OBJECTIVE
Revise the records from the line with "Select the Retention" to the line with "The height and width of the screenshot is (368, 523).", replacing "Search" with "Find" and leaving all else unchanged.

* Begin *

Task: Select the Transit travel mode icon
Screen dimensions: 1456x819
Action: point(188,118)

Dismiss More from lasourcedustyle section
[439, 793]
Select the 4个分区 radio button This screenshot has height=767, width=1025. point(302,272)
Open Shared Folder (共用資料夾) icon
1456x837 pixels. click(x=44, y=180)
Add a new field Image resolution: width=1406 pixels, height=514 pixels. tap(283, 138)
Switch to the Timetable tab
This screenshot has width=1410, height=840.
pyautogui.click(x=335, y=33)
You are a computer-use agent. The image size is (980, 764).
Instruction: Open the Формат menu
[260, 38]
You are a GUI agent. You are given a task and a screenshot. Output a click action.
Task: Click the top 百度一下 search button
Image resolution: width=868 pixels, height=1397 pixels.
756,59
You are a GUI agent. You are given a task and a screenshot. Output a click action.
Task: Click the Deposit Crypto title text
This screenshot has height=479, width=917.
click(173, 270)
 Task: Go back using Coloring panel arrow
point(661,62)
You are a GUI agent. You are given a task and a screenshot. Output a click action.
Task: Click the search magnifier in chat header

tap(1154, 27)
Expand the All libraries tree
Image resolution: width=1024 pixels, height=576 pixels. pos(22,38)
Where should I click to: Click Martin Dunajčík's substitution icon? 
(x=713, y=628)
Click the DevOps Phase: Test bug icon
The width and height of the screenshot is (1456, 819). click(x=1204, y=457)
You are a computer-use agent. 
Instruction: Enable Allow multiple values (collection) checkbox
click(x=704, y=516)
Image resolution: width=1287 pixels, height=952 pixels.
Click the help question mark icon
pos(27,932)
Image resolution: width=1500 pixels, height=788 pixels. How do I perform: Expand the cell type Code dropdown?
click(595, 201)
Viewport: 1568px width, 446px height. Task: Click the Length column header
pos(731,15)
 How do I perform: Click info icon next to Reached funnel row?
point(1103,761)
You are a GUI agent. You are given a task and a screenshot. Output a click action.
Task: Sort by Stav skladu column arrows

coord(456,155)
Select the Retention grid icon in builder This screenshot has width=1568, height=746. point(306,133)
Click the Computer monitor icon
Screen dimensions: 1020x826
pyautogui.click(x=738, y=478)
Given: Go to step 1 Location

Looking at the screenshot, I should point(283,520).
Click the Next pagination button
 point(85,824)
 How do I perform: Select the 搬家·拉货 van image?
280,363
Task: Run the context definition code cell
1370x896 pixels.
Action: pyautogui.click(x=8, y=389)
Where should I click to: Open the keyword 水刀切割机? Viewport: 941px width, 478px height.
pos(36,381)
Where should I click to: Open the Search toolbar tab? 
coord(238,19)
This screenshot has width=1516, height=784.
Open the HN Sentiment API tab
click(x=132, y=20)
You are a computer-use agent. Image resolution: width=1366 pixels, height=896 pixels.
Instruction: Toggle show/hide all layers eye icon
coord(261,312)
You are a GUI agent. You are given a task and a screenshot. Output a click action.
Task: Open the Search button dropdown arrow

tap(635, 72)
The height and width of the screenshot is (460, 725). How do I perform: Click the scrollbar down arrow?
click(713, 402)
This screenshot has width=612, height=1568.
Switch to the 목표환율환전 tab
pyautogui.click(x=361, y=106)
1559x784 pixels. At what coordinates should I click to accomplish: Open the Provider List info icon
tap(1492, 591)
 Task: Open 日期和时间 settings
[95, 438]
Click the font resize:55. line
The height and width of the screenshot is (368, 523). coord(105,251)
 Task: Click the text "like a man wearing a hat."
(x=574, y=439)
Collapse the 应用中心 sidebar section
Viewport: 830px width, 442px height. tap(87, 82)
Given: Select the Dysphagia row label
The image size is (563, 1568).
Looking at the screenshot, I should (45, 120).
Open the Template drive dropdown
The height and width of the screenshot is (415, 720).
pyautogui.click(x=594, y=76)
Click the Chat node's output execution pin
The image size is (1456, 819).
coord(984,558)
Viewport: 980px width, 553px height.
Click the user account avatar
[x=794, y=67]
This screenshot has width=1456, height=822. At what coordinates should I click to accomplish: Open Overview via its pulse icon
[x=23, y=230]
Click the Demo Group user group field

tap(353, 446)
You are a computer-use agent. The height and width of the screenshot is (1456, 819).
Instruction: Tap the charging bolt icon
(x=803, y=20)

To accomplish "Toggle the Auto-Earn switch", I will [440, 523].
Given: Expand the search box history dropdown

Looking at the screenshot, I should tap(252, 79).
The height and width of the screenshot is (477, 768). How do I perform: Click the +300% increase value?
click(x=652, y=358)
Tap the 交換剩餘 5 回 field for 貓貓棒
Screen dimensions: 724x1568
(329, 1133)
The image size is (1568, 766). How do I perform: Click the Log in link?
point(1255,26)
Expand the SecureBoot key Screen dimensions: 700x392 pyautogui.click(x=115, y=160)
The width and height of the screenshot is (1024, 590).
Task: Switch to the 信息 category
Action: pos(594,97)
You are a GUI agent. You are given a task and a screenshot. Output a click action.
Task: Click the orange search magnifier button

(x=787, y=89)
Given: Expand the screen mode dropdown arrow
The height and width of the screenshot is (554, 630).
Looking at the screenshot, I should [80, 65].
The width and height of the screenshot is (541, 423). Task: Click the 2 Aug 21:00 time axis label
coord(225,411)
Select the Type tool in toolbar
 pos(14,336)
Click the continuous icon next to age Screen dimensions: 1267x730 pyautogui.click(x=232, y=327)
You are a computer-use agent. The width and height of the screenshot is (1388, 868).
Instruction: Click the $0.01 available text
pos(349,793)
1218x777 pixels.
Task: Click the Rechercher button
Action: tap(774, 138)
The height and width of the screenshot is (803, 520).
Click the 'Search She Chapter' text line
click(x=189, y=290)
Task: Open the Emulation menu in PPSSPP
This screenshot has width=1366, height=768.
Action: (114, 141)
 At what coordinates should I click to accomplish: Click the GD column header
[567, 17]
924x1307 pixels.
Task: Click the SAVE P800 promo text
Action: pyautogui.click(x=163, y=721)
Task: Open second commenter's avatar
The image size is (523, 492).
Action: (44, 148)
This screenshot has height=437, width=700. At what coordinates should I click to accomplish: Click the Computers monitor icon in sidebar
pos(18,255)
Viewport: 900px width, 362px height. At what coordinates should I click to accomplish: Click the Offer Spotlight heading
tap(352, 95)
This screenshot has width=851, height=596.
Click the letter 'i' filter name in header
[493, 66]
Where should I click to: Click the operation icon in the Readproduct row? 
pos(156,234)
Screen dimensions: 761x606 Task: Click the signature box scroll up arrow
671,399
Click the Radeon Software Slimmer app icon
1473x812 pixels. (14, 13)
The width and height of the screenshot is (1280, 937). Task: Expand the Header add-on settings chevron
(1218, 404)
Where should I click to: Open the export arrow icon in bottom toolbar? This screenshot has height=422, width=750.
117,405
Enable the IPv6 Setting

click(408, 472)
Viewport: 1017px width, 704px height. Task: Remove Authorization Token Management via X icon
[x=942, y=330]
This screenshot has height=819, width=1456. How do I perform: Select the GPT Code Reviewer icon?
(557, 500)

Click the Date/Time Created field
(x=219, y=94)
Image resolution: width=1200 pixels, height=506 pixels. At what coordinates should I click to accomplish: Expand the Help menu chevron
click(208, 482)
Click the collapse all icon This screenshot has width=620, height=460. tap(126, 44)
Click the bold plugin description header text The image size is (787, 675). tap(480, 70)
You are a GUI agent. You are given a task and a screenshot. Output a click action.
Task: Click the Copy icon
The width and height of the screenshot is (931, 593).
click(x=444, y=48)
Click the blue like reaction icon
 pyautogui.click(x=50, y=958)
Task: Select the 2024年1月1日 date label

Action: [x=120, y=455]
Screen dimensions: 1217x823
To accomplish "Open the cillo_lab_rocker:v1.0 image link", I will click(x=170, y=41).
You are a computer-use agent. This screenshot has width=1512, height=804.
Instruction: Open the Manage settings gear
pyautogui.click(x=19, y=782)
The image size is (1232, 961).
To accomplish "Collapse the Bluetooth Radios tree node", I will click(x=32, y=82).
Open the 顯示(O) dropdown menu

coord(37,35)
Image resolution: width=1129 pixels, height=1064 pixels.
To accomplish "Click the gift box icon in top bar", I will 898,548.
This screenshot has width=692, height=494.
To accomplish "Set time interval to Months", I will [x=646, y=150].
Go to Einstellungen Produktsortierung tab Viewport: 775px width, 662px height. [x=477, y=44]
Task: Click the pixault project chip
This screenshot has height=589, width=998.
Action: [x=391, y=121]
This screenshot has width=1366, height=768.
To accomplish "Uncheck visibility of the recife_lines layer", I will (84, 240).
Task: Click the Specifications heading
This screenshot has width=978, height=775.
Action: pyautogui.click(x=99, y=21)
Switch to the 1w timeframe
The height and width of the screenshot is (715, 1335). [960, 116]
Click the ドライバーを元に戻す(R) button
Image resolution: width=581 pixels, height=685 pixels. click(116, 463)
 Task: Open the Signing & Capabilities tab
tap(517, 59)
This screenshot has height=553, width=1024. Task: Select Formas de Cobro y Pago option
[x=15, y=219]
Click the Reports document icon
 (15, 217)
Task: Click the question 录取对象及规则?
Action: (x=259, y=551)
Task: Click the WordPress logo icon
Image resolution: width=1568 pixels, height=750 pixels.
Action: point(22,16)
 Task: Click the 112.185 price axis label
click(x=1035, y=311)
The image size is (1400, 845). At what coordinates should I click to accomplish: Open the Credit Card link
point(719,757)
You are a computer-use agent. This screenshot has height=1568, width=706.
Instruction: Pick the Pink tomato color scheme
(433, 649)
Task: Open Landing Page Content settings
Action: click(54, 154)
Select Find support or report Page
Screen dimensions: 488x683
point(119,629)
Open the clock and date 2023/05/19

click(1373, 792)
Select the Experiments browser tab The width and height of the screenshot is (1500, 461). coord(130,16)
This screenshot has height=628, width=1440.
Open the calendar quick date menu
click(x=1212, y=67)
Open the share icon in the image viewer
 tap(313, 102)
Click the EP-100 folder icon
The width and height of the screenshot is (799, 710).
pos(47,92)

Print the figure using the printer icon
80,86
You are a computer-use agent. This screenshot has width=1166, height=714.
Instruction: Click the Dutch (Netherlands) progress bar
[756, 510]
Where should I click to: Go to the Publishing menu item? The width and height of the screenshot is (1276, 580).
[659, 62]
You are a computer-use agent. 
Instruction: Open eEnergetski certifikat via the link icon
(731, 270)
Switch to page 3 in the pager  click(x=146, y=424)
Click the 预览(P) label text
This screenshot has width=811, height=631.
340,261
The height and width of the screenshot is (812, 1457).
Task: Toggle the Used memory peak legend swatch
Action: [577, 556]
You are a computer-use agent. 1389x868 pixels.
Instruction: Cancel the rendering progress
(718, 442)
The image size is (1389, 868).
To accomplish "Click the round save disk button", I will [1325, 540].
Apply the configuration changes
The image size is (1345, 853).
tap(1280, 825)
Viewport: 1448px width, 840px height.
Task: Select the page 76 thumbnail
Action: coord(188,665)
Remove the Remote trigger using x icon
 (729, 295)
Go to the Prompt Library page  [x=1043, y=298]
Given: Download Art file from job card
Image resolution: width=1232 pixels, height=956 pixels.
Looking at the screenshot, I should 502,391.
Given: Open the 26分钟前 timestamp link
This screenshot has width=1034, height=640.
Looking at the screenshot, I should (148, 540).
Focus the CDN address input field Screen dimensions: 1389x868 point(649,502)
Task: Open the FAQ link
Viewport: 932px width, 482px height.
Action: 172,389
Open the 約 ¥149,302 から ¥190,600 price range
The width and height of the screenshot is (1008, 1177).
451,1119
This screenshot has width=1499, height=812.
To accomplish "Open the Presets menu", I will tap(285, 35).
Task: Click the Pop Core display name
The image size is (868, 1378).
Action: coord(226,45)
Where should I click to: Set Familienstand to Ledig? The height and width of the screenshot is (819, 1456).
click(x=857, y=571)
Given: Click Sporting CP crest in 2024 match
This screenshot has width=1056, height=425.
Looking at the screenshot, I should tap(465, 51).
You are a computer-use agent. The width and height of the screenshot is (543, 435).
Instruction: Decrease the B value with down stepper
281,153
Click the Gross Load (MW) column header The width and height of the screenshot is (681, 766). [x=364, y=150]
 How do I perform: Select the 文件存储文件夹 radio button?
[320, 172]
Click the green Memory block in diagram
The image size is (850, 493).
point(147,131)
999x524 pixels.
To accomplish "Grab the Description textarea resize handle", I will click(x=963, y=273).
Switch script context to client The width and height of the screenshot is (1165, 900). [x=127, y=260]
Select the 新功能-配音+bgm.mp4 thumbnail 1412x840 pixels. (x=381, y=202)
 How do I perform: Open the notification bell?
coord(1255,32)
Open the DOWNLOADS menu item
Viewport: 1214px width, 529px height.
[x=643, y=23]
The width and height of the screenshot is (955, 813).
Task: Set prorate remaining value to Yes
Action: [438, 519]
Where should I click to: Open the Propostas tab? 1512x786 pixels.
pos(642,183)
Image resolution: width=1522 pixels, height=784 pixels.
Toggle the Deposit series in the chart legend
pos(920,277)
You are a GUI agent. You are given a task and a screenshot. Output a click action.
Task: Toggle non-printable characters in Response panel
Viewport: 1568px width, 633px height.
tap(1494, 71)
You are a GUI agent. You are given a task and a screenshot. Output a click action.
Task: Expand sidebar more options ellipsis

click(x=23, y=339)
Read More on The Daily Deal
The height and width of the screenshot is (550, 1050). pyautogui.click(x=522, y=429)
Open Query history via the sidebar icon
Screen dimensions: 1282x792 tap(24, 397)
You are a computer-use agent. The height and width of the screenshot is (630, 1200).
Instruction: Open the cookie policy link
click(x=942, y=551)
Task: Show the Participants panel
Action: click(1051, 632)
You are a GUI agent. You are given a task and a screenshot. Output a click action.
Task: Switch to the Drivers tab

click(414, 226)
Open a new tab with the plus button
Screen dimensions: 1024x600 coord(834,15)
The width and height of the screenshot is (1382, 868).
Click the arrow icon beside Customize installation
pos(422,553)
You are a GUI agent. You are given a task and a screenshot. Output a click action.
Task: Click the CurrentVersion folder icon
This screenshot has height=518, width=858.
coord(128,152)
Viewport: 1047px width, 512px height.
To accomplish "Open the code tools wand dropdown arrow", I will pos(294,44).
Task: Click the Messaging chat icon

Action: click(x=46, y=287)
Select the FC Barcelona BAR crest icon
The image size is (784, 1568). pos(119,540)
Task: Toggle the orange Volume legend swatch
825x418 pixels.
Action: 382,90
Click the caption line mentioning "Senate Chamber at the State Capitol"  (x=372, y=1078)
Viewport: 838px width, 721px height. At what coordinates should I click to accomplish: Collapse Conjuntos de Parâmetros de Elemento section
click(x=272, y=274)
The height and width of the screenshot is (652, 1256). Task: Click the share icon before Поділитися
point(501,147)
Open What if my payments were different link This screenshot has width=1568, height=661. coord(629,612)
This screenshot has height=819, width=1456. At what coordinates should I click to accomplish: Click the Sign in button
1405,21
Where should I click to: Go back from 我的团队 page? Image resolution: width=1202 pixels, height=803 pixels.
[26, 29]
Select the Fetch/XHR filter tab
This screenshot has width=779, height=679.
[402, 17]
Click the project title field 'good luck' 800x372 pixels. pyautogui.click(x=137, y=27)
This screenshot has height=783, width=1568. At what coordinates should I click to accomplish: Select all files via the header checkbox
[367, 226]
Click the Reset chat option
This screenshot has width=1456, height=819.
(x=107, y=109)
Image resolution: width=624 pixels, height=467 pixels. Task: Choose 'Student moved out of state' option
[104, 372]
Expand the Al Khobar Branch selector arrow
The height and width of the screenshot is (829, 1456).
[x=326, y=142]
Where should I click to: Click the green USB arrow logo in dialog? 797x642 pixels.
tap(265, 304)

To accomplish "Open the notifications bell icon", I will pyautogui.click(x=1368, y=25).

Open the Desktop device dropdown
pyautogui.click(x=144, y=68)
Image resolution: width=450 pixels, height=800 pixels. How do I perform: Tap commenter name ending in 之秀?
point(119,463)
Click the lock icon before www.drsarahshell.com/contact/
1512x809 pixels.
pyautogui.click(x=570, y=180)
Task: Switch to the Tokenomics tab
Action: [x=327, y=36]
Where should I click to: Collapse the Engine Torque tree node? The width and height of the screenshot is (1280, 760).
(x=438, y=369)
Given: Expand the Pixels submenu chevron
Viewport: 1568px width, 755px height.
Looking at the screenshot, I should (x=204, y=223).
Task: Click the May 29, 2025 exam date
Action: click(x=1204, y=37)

* End *

RESPONSE TO THIS TASK
Select the Retention grid icon in builder This screenshot has width=1568, height=746. point(306,133)
Click the Computer monitor icon
Screen dimensions: 1020x826
pyautogui.click(x=738, y=478)
Given: Go to step 1 Location

Looking at the screenshot, I should point(283,520).
Click the Next pagination button
 point(85,824)
 How do I perform: Select the 搬家·拉货 van image?
280,363
Task: Run the context definition code cell
1370x896 pixels.
Action: pyautogui.click(x=8, y=389)
Where should I click to: Open the keyword 水刀切割机? Viewport: 941px width, 478px height.
pos(36,381)
Where should I click to: Open the Find toolbar tab? 
coord(238,19)
This screenshot has width=1516, height=784.
Open the HN Sentiment API tab
click(x=132, y=20)
You are a computer-use agent. Image resolution: width=1366 pixels, height=896 pixels.
Instruction: Toggle show/hide all layers eye icon
coord(261,312)
You are a GUI agent. You are given a task and a screenshot. Output a click action.
Task: Open the Find button dropdown arrow

tap(635, 72)
The height and width of the screenshot is (460, 725). How do I perform: Click the scrollbar down arrow?
click(713, 402)
This screenshot has width=612, height=1568.
Switch to the 목표환율환전 tab
pyautogui.click(x=361, y=106)
1559x784 pixels. At what coordinates should I click to accomplish: Open the Provider List info icon
tap(1492, 591)
 Task: Open 日期和时间 settings
[95, 438]
Click the font resize:55. line
The height and width of the screenshot is (368, 523). coord(105,251)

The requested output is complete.